BEGIN SELECTED TEXT

This is due to the order in which events are handled in Tkinter.
For a detailed explanation read this answer, but in short events are handled in the order of the bindtags
. To see what these are you can print(e.bindtags())
which prints
('.!entry', 'TEntry', '.', 'all')
Here .!entry
is the current widget e
, TEntry
is the ttk Entry class, .
is the widget's Toplevel or Tk instance and all
is a tag that can be bound to that all widgets have.
Now, when you do e.bind("<1>", on_click)
, you bind the on_click
function to the widget e
. When you click the widget, first your on_click
function is called which puts the cursor at the start, then the default event for a ttk Entry box is called. The default event from the ttk Entry inherits from the standard Tkinter Entry which, according to the manual, is
Clicking mouse button 1 positions the insertion cursor just before the character underneath the mouse cursor, sets the input focus to this widget, and clears any selection in the widget. Dragging with mouse button 1 strokes out a selection between the insertion cursor and the character under the mouse.

END SELECTED TEXT

*SET TASK 1*: Print the part of the records that opens with their first line and closes with the line containing "San Salvaro (965, 1396)", keeping both of those lines.
The text and the records are unrelated material.

BEGIN DATA SHOWN

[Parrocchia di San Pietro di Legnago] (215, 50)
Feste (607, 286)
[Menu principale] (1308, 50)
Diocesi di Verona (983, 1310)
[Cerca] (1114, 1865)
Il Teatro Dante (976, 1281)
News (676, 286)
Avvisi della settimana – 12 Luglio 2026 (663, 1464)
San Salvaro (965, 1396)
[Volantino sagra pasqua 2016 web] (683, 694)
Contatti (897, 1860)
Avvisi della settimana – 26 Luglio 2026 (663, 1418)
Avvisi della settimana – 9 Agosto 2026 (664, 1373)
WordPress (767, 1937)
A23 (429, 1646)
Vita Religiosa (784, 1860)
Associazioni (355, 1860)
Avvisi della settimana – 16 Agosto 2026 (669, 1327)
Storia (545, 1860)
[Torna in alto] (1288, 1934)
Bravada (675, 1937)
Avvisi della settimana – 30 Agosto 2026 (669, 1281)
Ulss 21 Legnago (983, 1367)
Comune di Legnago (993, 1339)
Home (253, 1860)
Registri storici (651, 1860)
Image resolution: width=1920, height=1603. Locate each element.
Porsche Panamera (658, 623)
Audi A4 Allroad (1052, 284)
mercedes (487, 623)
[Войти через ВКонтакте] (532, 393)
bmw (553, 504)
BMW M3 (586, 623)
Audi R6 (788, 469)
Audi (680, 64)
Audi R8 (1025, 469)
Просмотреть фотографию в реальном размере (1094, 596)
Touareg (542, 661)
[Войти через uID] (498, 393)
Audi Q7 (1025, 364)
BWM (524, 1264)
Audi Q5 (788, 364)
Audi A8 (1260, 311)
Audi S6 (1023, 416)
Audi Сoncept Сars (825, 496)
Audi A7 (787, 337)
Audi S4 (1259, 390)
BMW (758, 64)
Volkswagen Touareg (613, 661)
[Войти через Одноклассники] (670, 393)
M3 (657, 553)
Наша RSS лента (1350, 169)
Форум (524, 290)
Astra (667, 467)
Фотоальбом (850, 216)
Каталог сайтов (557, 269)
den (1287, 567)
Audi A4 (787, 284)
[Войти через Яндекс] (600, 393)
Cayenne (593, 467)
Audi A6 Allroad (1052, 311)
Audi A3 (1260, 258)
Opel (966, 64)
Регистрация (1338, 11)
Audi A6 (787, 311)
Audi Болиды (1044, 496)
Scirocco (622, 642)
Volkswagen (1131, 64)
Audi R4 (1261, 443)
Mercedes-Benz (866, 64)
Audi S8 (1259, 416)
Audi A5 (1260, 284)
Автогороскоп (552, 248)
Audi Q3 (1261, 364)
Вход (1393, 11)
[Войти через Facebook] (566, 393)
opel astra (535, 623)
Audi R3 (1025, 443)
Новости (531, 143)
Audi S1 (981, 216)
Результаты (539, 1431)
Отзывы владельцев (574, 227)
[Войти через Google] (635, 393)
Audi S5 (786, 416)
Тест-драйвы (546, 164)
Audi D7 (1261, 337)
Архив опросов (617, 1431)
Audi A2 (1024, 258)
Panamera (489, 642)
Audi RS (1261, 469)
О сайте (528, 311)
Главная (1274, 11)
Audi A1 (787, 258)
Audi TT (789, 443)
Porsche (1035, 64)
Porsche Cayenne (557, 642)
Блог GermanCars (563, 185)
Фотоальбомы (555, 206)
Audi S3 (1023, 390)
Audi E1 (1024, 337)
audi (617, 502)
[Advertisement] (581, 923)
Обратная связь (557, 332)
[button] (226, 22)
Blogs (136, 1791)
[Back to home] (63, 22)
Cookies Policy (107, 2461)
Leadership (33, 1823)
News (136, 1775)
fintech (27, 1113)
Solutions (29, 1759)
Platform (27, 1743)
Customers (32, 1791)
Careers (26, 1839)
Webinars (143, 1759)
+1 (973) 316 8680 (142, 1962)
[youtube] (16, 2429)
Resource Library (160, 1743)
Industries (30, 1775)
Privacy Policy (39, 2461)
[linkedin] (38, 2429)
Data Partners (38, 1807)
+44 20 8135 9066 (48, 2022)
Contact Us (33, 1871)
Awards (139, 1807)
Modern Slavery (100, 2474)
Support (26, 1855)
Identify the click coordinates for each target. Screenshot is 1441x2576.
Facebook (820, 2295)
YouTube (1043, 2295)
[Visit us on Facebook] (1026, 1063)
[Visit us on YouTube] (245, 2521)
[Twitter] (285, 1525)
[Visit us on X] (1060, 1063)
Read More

END DATA SHOWN

*SET TASK 2*: According to the text on Tkinter event handling, in what order are events handled?

*CORRECT ANSWER 1*:
[Parrocchia di San Pietro di Legnago] (215, 50)
Feste (607, 286)
[Menu principale] (1308, 50)
Diocesi di Verona (983, 1310)
[Cerca] (1114, 1865)
Il Teatro Dante (976, 1281)
News (676, 286)
Avvisi della settimana – 12 Luglio 2026 (663, 1464)
San Salvaro (965, 1396)

*CORRECT ANSWER 2*: Events are handled in the order of the bindtags.